Regulatory pathways controlling venous identity

The circulatory system of mammals is dependent on the formation of two distinct types of blood vessel, arteries and veins. The differences between these two blood vessel types arise due to alternative molecular signals early on in development. However, very little is known about these signals and how vein-specific genes are switched on in veins and off in arteries. Understanding this process is crucial for understanding and treating cardiovascular disease. For example, veins are often used to replace damaged arteries in coronary bypass surgery but often do not correctly adapt, and defective arterial-venous differentiation can lead to enlarged blood vessels at risk of catastrophic ruptures.

This study will look at regions of DNA called enhancers. These enhancer regions control whether a gene is on or off through the binding of proteins called transcription factors. We have found two enhancers which can switch genes on specifically in veins. This project aims to find what transcription factors bind to, and control, these vein-specific enhancers, and to understand what external signals cause this to happen. We will also use these gene switches to make an animal model capable of deleting any gene of interest specifically from veins.

This project will use the identification, analysis and characterisation of two novel venous-specific gene enhancers and their cognate binding transcription factors to understand the transcriptional and signalling pathways that regulate venous identity. While research clearly demonstrates that venous identity in endothelial cells is actively acquired, very little is known about the pathways that control this process. Ephb4 and COUP-TFII play essential roles in the specification and differentiation of veins, yet the manner in which their expression is regulated in venous endothelial cells is not known. In fact, it is still unclear whether their transcription is actively stimulated in veins, or repressed in arteries. Interpreting the results of signalling experiments is still challenging, due to a lack of even basic knowledge of venous gene regulation. The project proposed here will expand our knowledge of venous gene regulation by identifying and analysing enhancers driving Ephb4 and Coup-TFII expression in venous endothelial cells, delineate the key cis-motifs and trans-factors that regulate these enhancers in an unbiased manner, and discern the vascular signalling pathways upstream of this regulation.

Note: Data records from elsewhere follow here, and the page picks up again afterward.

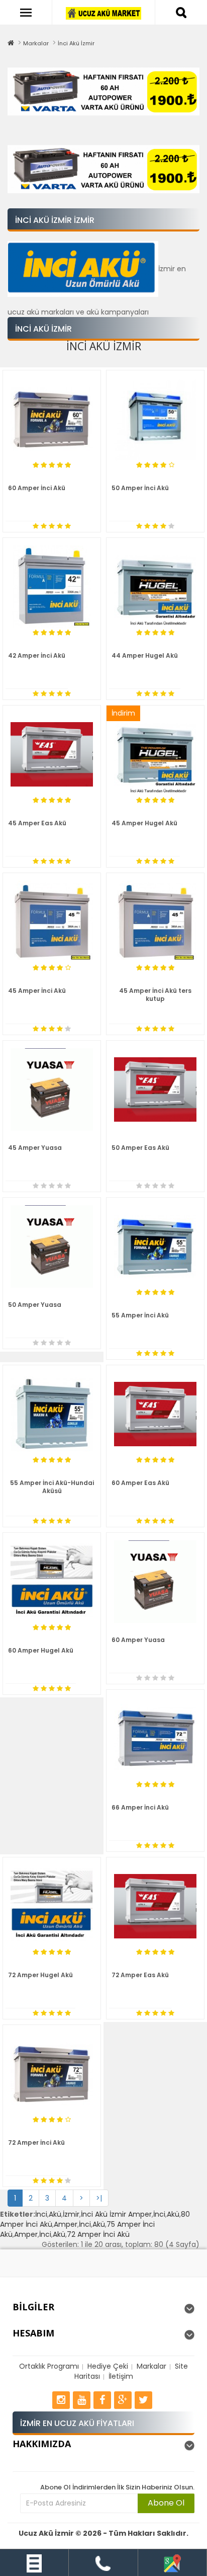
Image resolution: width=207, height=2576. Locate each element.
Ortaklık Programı (49, 2366)
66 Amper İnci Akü (140, 1807)
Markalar (36, 43)
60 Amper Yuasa (138, 1639)
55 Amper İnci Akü (140, 1315)
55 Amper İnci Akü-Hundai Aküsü (52, 1486)
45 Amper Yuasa (35, 1147)
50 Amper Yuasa (34, 1304)
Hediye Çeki (107, 2366)
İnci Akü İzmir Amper (116, 2214)
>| (99, 2198)
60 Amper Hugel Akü (40, 1650)
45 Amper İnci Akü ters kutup (155, 994)
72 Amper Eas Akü (140, 1975)
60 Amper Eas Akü (140, 1482)
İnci (41, 2214)
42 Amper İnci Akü (36, 655)
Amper (65, 2224)
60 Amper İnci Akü (36, 488)
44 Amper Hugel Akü (145, 655)
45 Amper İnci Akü (37, 990)
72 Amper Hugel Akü (40, 1975)
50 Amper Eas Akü (140, 1147)
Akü (55, 2214)
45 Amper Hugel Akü (144, 823)
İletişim (121, 2376)
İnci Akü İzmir (76, 43)
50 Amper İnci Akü (140, 488)
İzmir (71, 2214)
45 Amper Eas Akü (37, 823)
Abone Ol (166, 2503)
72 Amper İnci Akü (36, 2142)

Virtually nothing is known about how venous endothelial cells become specified and differentiation. Consequently, this research is anticipated to have a major influence in the vascular developmental biology field and far beyond. This work will be of interest to a wide range of academics, described in detail in the Academic Beneficiary section. In addition, this research will provide key insights into how venous identity is both acquired and maintained, which is anticipated to open new avenues of research into mechanisms that may alter blood vessel identity for therapeutical benefits. For example, this work will be of interest to teams looking to manipulate cells to take on an endothelial, venous or arterial fate with the aim of assisting in repair after ischemic damage.
In addition, although the proposed project is in basic research, understanding how blood vessels take on, and potential can loose, venous identify has potential interest to health care professionals. For example, veins are often used to repair damaged arteries in the heart, and this research may illuminate mechanisms beneficial or detrimental to the survival, and adaptability, of these grafts. The identification of key factors directing venous fate may also provide novel biomarkers to assess the differentiation status of vessels after vascular disease or surgery, and to identify cases of venous graft failure.